Who are you as a leader? Most people are polite. When we talk about ourselves in our job search, often the listener is politely nodding but really they are thinking “So what?” or “I have no idea what you are trying to say to me.” We walk away thinking we knocked it out of the park and we continue to delude ourselves.
Every month, I facilitate a “power networking” group for Executives in Transition. Not surprisingly, these executives are faced with an intense and highly competitive marketplace that includes larger pools of competing candidates, sparse opportunities, and a talent buyer’s market.
I am not sure if its ego or laziness, but time after time, these leaders poorly communicate what they want or need.
The most important thing any job seeker, especially a leader, can do to help themselves in the process is take the time to really understand what makes them unique.
So often, job candidates don’t have a good grasp on the “Why should we hire you over someone else?” question.
In every meeting, we attempt to get the attendees to hone in on exactly that subject. We are almost always met with a boring diatribe that leaves the listener saying “so what?” HR leaders love to say that what makes them unique is that they like to be out among the workers.
So? How does that help a company? IT leaders love to say that they understand technology AND business. I have yet to meet a CIO who doesn’t say that. If everyone is saying that, you are not unique. So how do you figure out what makes you different?
One of the quickest ways to identify who you are as a leader is to think about 3-5 stories in which you were successful in past positions. Lay them out (on paper) and identify clearly the Challenge you were faced with, the Action that you took, and the Result.
We refer to this as the CAR exercise. Frankly, this is a vital step that will help you throughout the job search process. If you clearly understand the value that you can bring to a prospective employer, you will be able to network better, brand yourself better, interview better, and assess your own needs better.
Once you do have a handle on what you bring to the table, whittle that down to two or three sentences. A great structure to what you should say is to identify your desired role and then to state what pains you can solve for that employer. It is vital that you be clear and succinct when you are communicating your value statement.
I am a firm believer that your 30 second commercial is too long. Know yourself well and state it clearly. A great acronym that we use is the WAIT principle. Why Am I Talking?

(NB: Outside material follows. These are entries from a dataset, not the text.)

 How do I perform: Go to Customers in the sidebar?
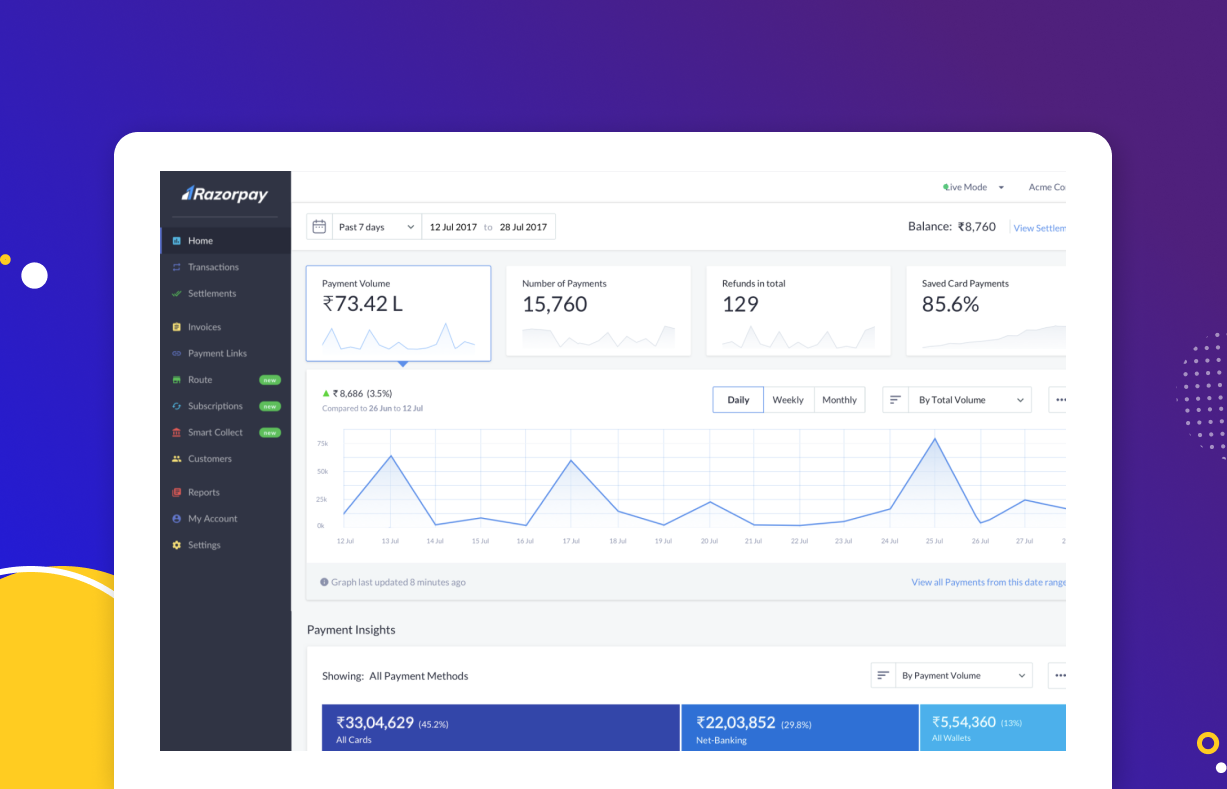coord(209,459)
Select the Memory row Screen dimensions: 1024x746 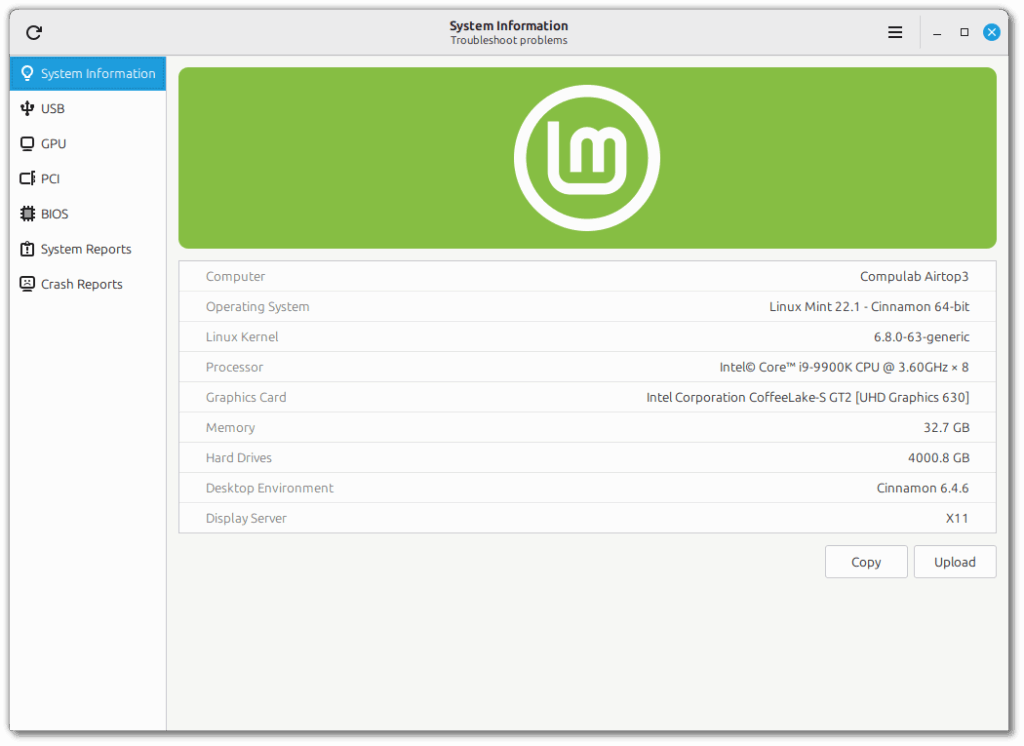coord(587,427)
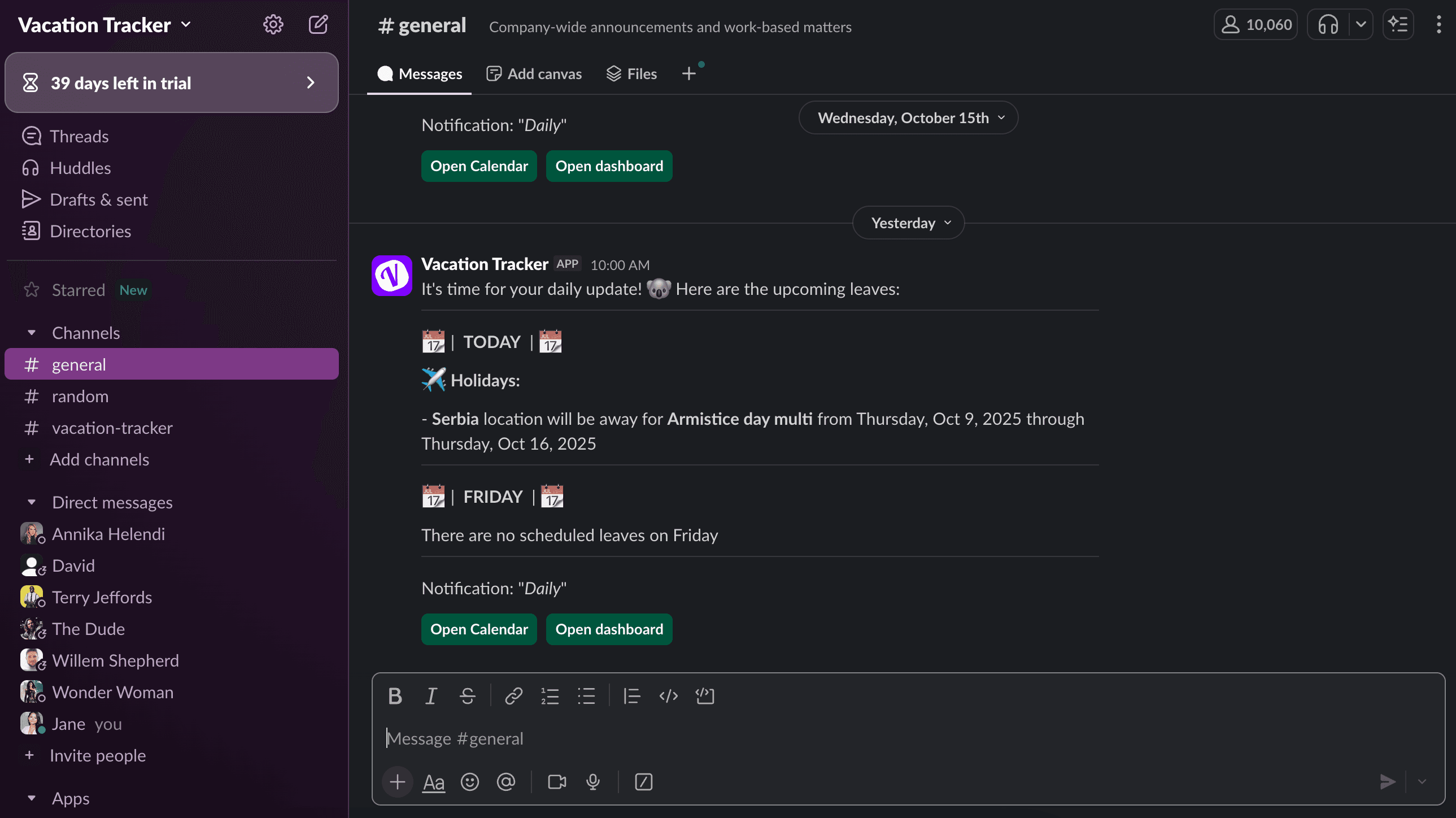Screen dimensions: 1456x818
Task: Record an audio clip with microphone
Action: (593, 782)
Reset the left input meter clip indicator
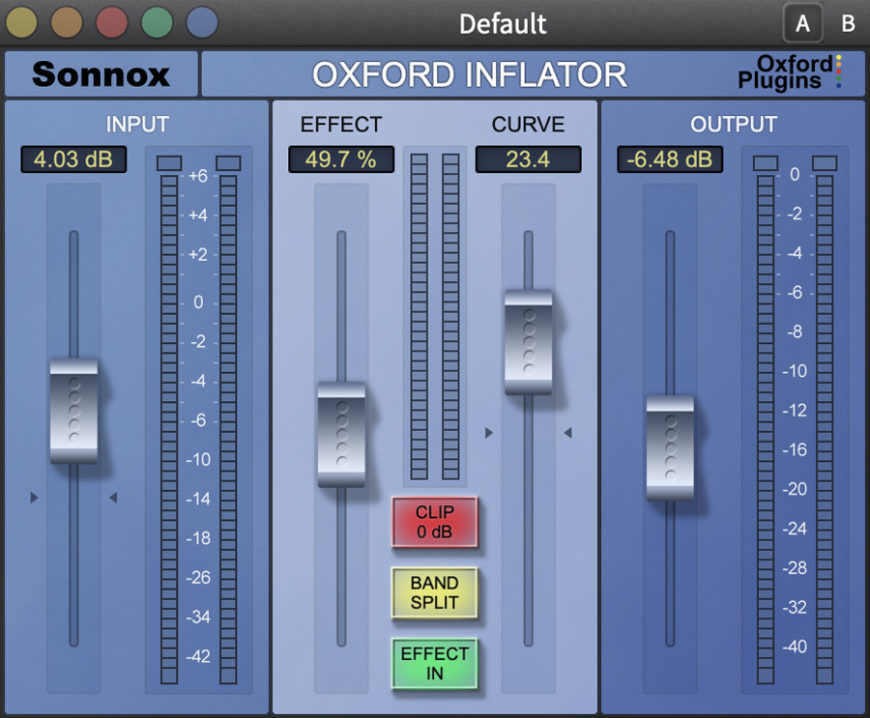870x718 pixels. 169,162
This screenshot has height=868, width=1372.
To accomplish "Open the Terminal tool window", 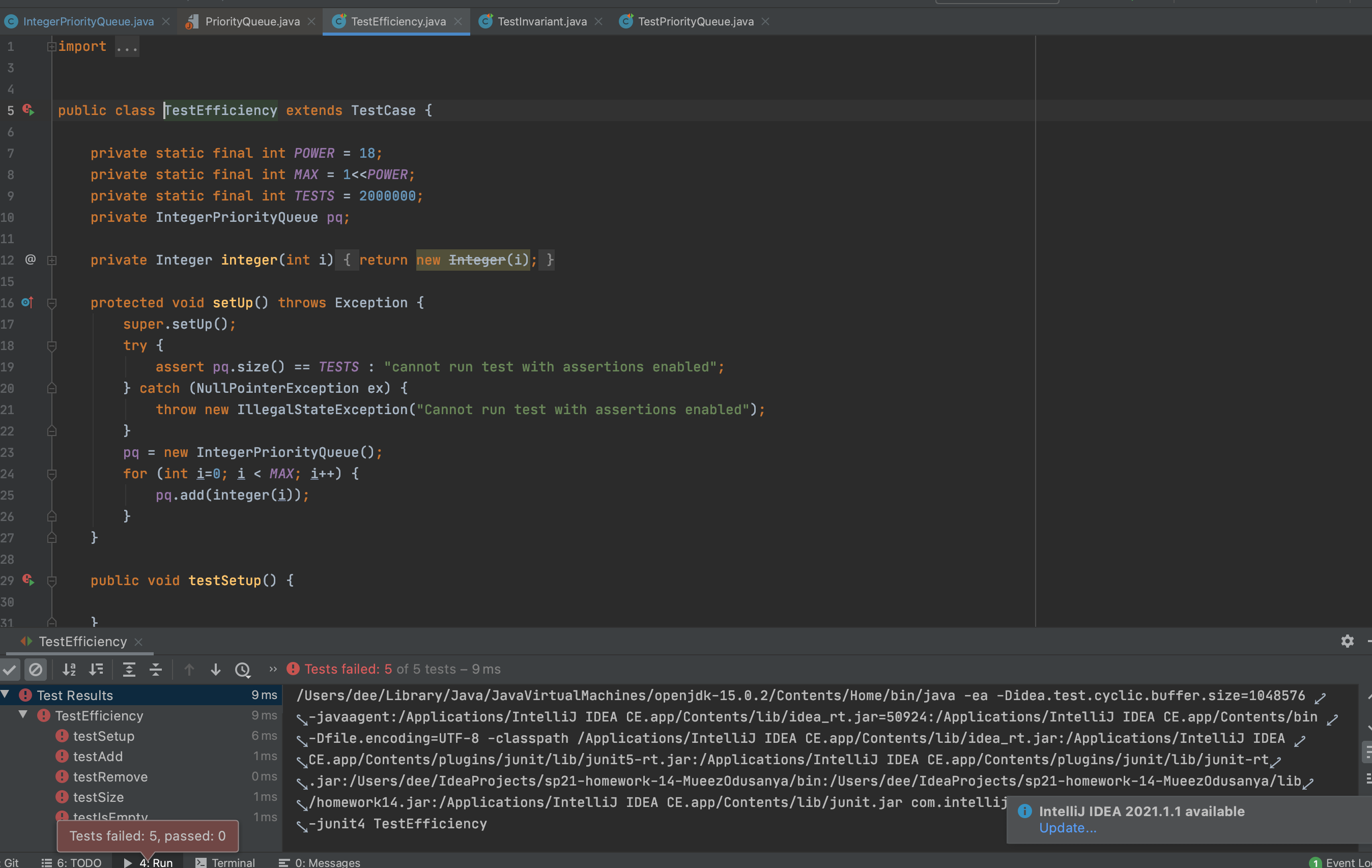I will point(225,862).
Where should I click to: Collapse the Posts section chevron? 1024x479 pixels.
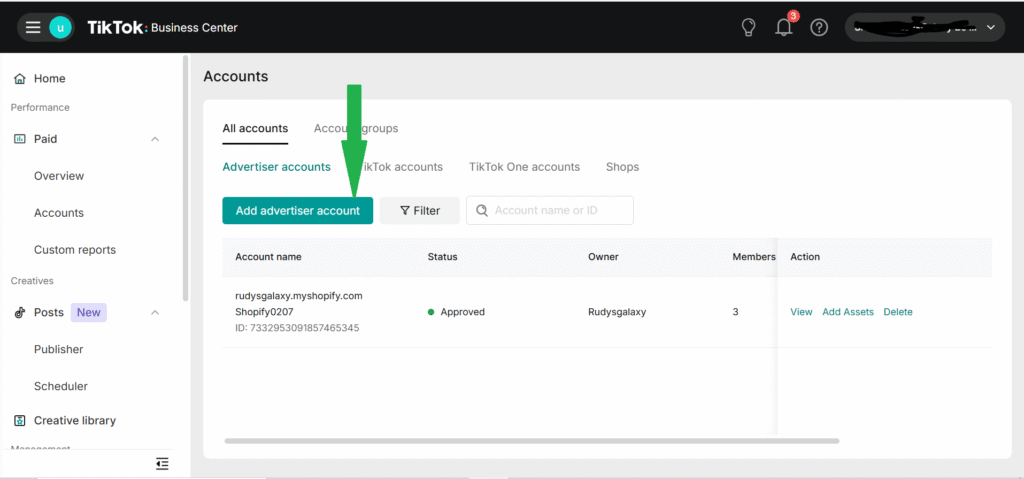click(155, 313)

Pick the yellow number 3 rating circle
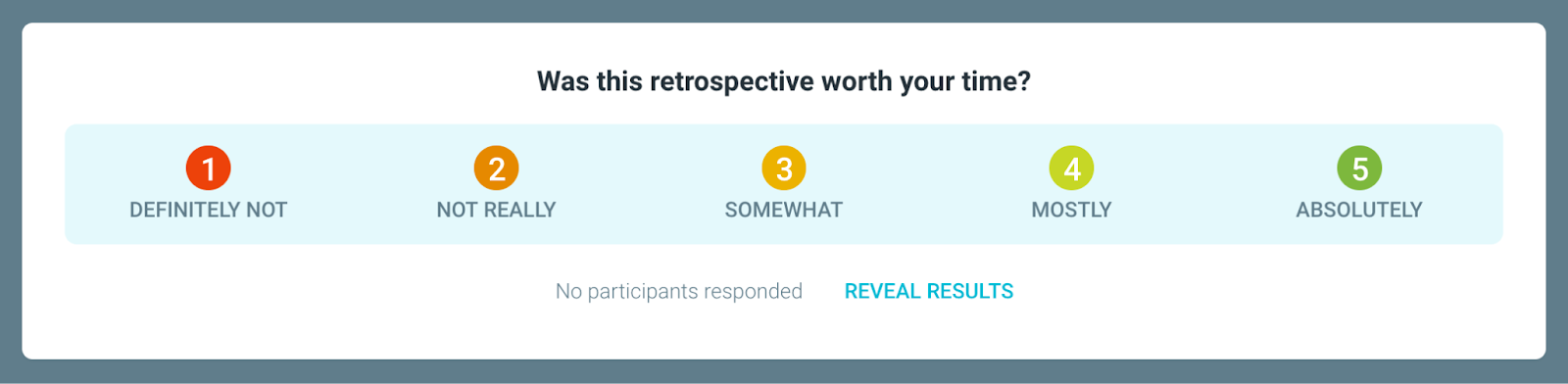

Another great exercise is to draw a timeline and list out the jobs that you have held. Above the timeline, note what you liked about that role. Below the timeline, note what you disliked about that role. This will help you get a handle on the type of roles you are willing to undertake as well as those you are not.
Leaders must be clear on their unique leadership contributions and the types of organizations that respond to it. It’s human nature for any job seeker to take their best strengths for granted and overlook successes.
Career transition requires that they take responsibility for re-messaging their core skills to connect to the bona fide and compelling value being offered to the buying audience.
Do you have a clear grasp on your value proposition? If not, what is stopping you? I would love to hear your thoughts.